Também fica proibido que veiculem afirmações infundadas sobre as probabilidades de vencer ou os possíveis ganhos que os apostadores podem esperar; apresentar a aposta como socialmente atraente ou com afirmações de personalidades conhecidas que sugiram que o jogo contribui para o êxito pessoal ou social. Não é igualmente permitido sugerir ou dar margem para que se entenda que a aposta pode constituir alternativa ao emprego, solução para problemas financeiros, fonte de renda adicional ou forma de investimento , promover ações de marketing em escolas e universidades ou divulgar apostas esportivas dirigidas a menores de idade. Essas diretrizes previstas na nova lei visam garantir informações claras e precisas sobre a natureza dessas empresas, na tentativa de evitar riscos para o patrimônio dos consumidores apostadores.
O próprio CONAR, em decorrência da publicação da lei, editou um novo anexo ao seu Código de Autorregulamentação da Publicidade Brasileira, apontando como regra geral que “por tratar-se da divulgação de serviços com restrições e impróprios para determinados públicos, as publicidades de apostas deverão ser estruturadas de maneira socialmente responsável. Ficam vedados os estímulos ao exagero ou ao jogo irresponsável.
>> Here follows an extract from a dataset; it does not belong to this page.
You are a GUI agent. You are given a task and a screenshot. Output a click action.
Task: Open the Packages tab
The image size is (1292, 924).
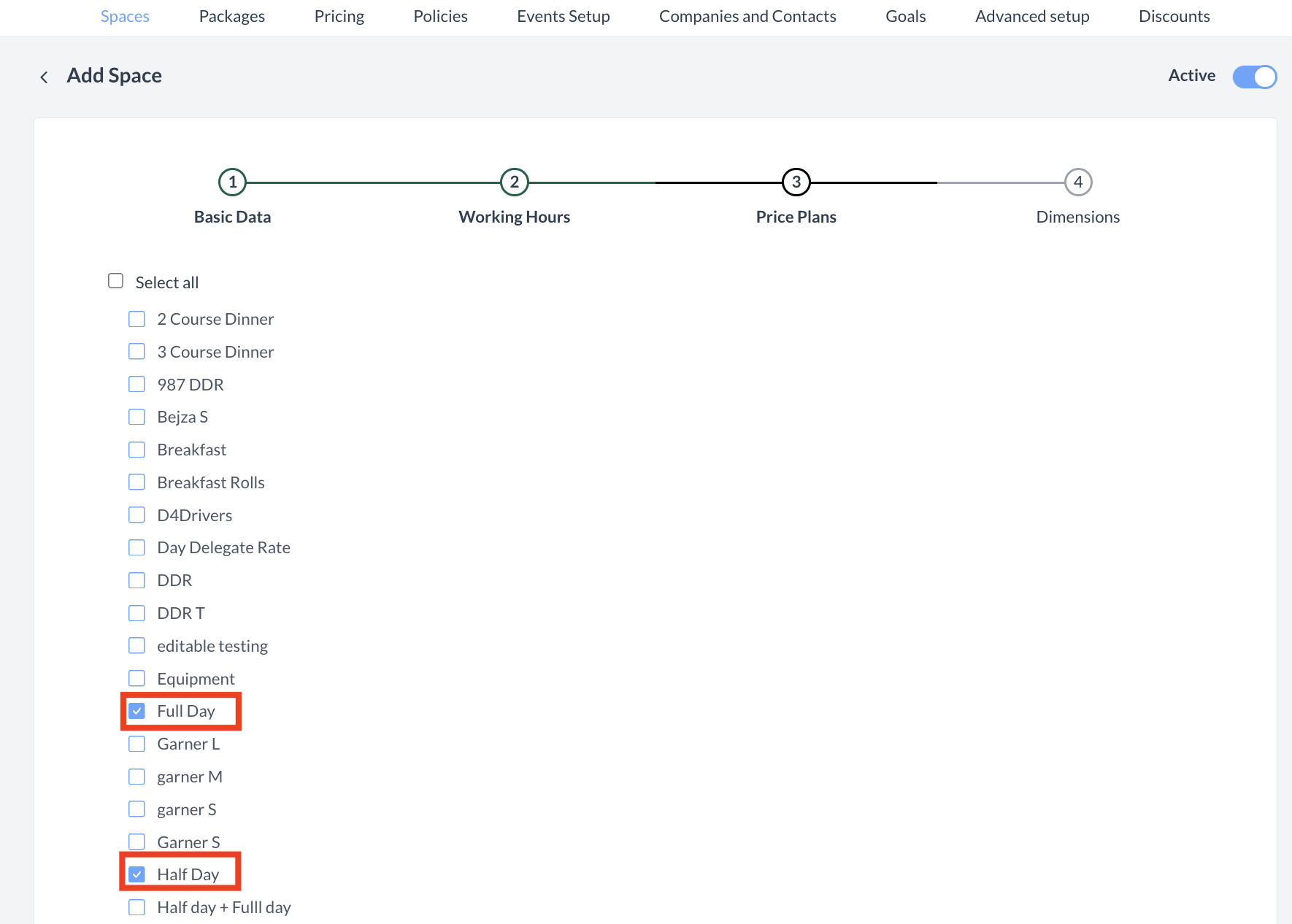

Deverão ter especial atenção à necessidade de serem protegidas crianças, adolescentes e outros grupos em situação de vulnerabilidade”.
Em caso de não observância dos dispositivos da legislação, poderão ser aplicáveis, dentre outras, as penalidades de advertência, multa no valor de até 2 bilhões de reais, suspensão total ou parcial de atividades, cassação de autorização para operar as apostas esportivas, proibição de realizar determinadas atividades ou modalidades de operação e proibição de participar em licitações. Por conta dessas penalidades, podemos esperar maior atenção por parte dos fornecedores desse tipo de serviço no Brasil, ainda mais em ambiente virtual.
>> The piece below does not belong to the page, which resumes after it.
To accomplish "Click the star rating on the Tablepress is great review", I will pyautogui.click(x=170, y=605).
Com o auxílio do anexo adicional ao Código do CONAR, a lei é um ponto de partida essencial para regulamentar as apostas esportivas e proteger os consumidores apostadores, que merecem uma especial atenção do poder público por suas vulnerabilidades e pelos riscos de terem o patrimônio dilacerado. Ainda que existam pontos de melhoria a serem discutidos – entre eles o detalhamento de quais são as ações informativas de prevenção do transtorno do jogo patológico a serem implementadas pelas empresas – a nova lei é um importante marco por trazer um mínimo de segurança jurídica para esse grupo.
Por Alexandre Salomão Jabra que é Associado da área de Meio Ambiente, Consumidor e Sustentabilidade do escritório Trench Rossi Watanabe.